REQUIREMENT A
Convert the lines of the records below into a numbered list, skipping any blank lines and leaving out the pictures.

EXTRACT TO READ
___
Elian Gonzalez, the six-year-old Cuban boy who clung to an inner-tube for two days after watching his mother and 10 others drown during a failed attempt at crossing the Atlantic Ocean, has become a pawn of sensationalized, unscrupulous geopolitics.

The boy’s father, Juan Miguel Gonzales, wants his son returned to his custody in Cuba. But many Americans, including many among the sizable Cuban population in South Florida, contend that Elian should remain with relatives in Miami, as his mother wanted.

The State Department and the Immigration and Naturalization Service have succumbed for the time being to intense pressure, turning the boy’s fate over to the federal courts. In Congress, Rep. Dan Burton (R-Ind.) has tried to keep Elian in the U.S. by issuing a subpoena for him to testify in front of a House subcommittee.

Yet under American immigration policy, the boy should be returned to Cuba. If he had avoided apprehension and touched American soil, Elian would have been granted political asylum. Because he is a minor, Gonzalez became a special case.

But what if the situation were reversed? What if, for example, a single-parent American family traveled to Cuba to visit relatives and the parent suddenly died? Surely Americans would want the children returned to the parent living in the U.S.

Presidential candidate John McCain, a former prisoner of war in Vietnam, surely wouldn’t agree that Cuba would have the right to keep the child. Yet McCain and Republican contender George W. Bush both think that Gonzalez shouldn’t be returned to his father in Cuba.

The real question is what is in the child’s best interests – whether communism is reason enough that a young boy should be kept from his father, a man who seems content to live in the hemisphere’s only communist nation.

Ultimately, Elian belongs with his remaining parent. No political ideology is so heinous as to supercede the bond between a son and his father.
___
DATA LISTING
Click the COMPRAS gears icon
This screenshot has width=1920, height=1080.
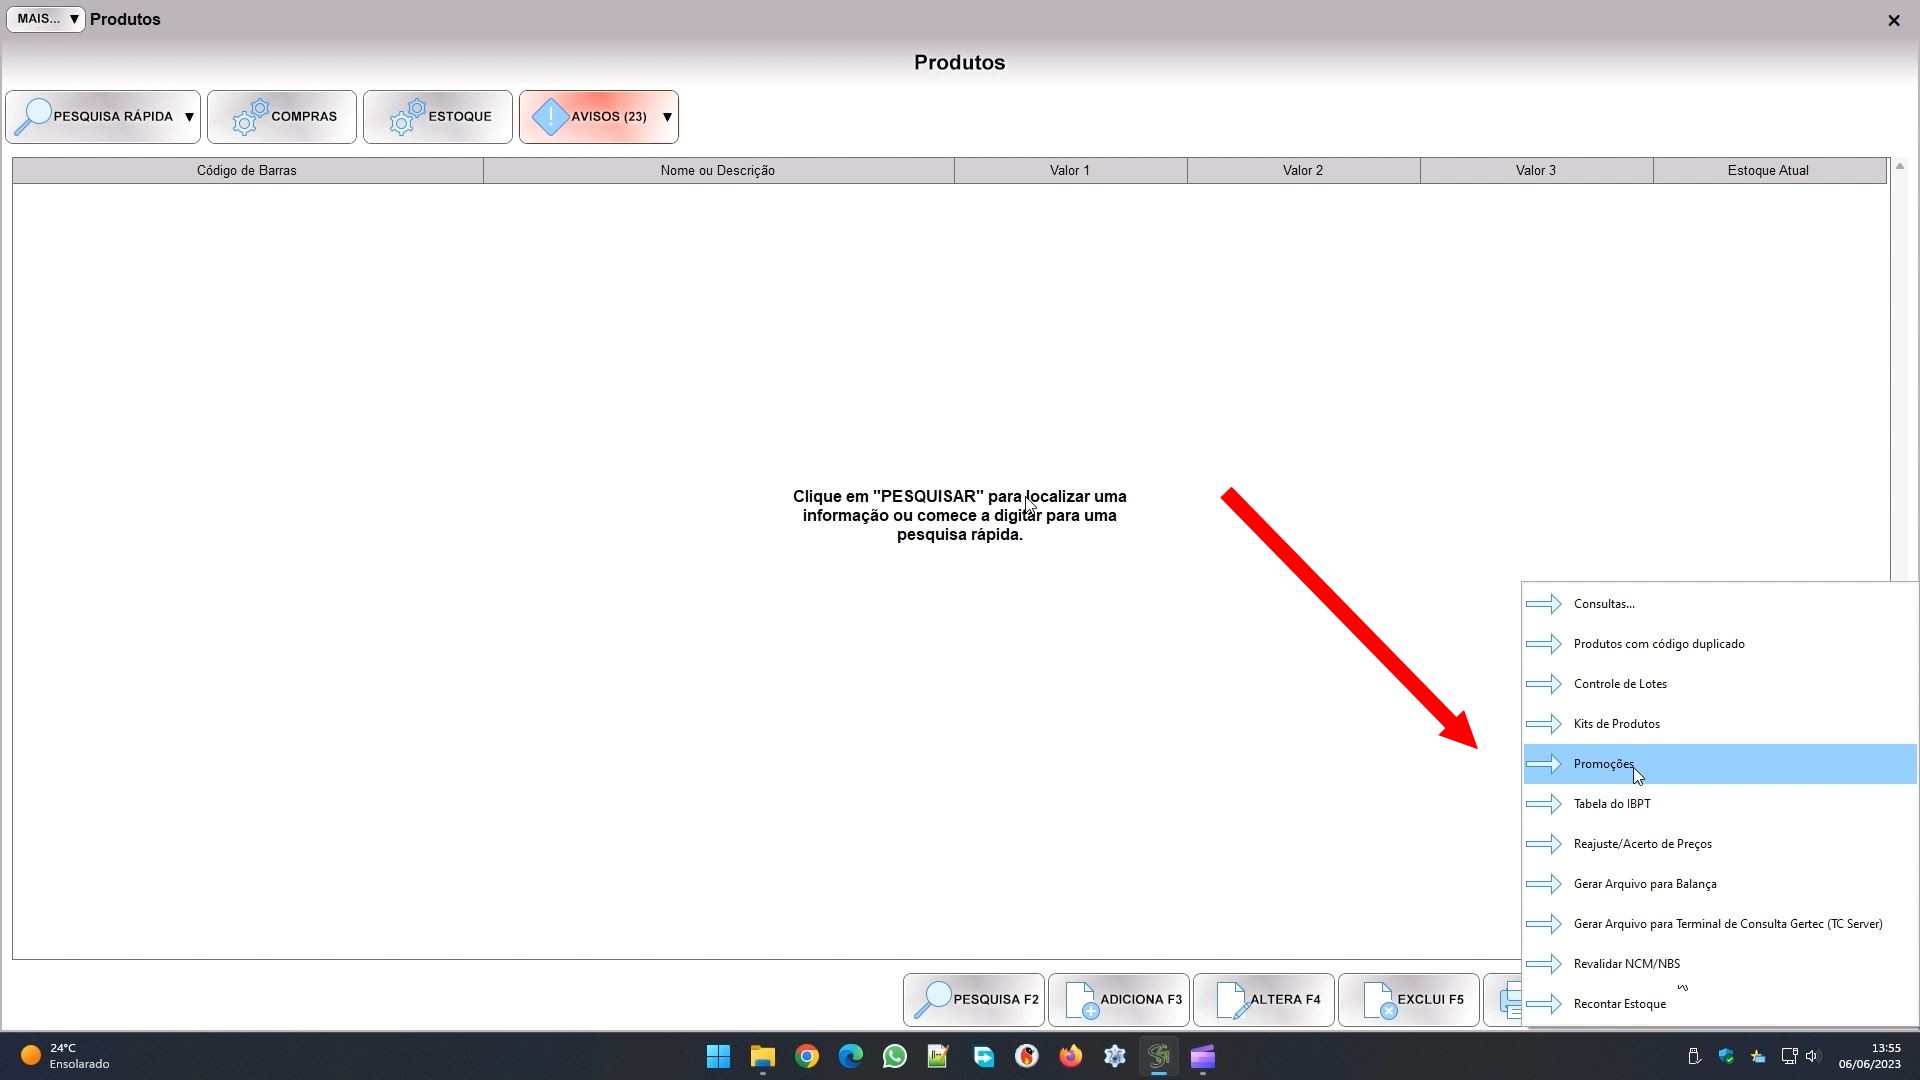(250, 117)
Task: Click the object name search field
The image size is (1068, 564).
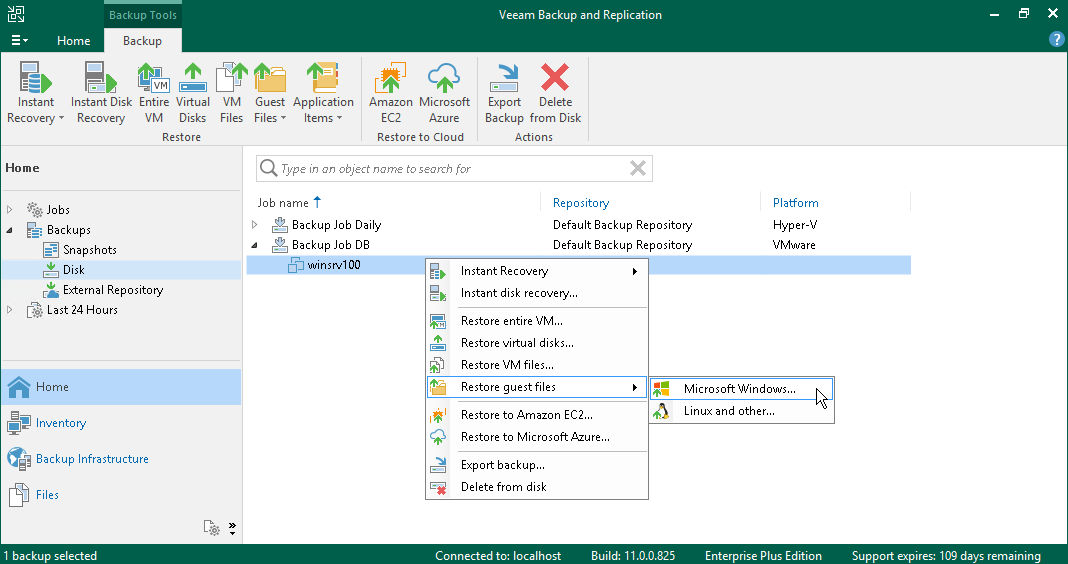Action: click(450, 169)
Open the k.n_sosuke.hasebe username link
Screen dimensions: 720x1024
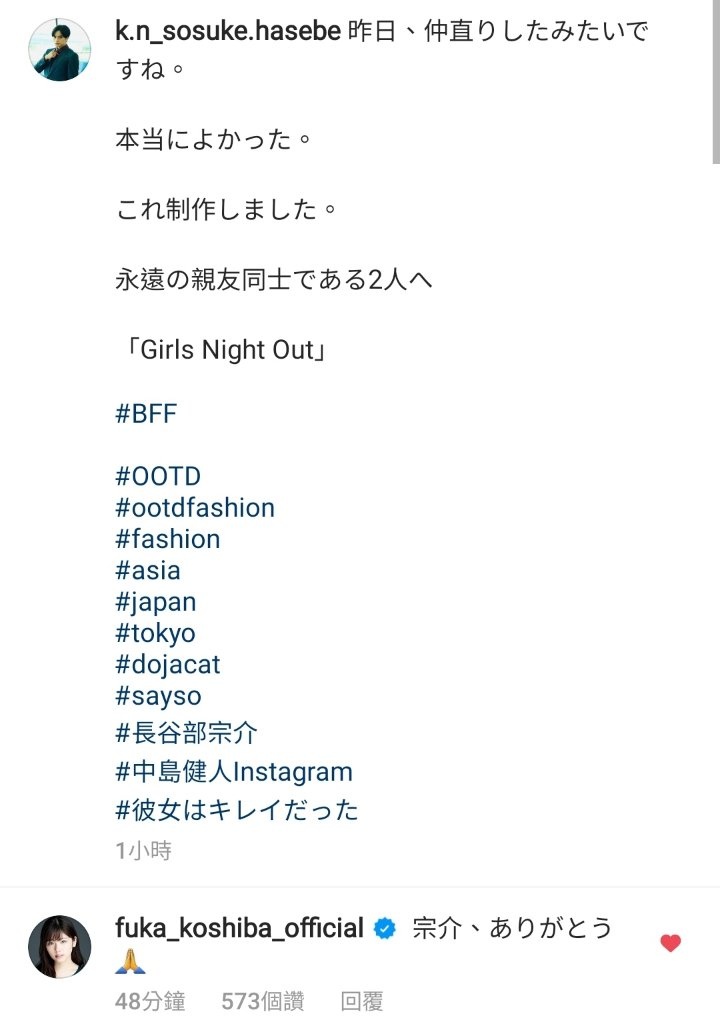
___
REQUIREMENT B
Duplicate everything in the piece on Elian Gonzalez from "Yet under American" down to "a special case.".

WRITTEN REPLY A
1. Click the COMPRAS gears icon
2. This screenshot has width=1920, height=1080.
3. (250, 117)
4. Task: Click the object name search field
5. The image size is (1068, 564).
6. Action: click(450, 169)
7. Open the k.n_sosuke.hasebe username link
8. Screen dimensions: 720x1024

WRITTEN REPLY B
Yet under American immigration policy, the boy should be returned to Cuba. If he had avoided apprehension and touched American soil, Elian would have been granted political asylum. Because he is a minor, Gonzalez became a special case.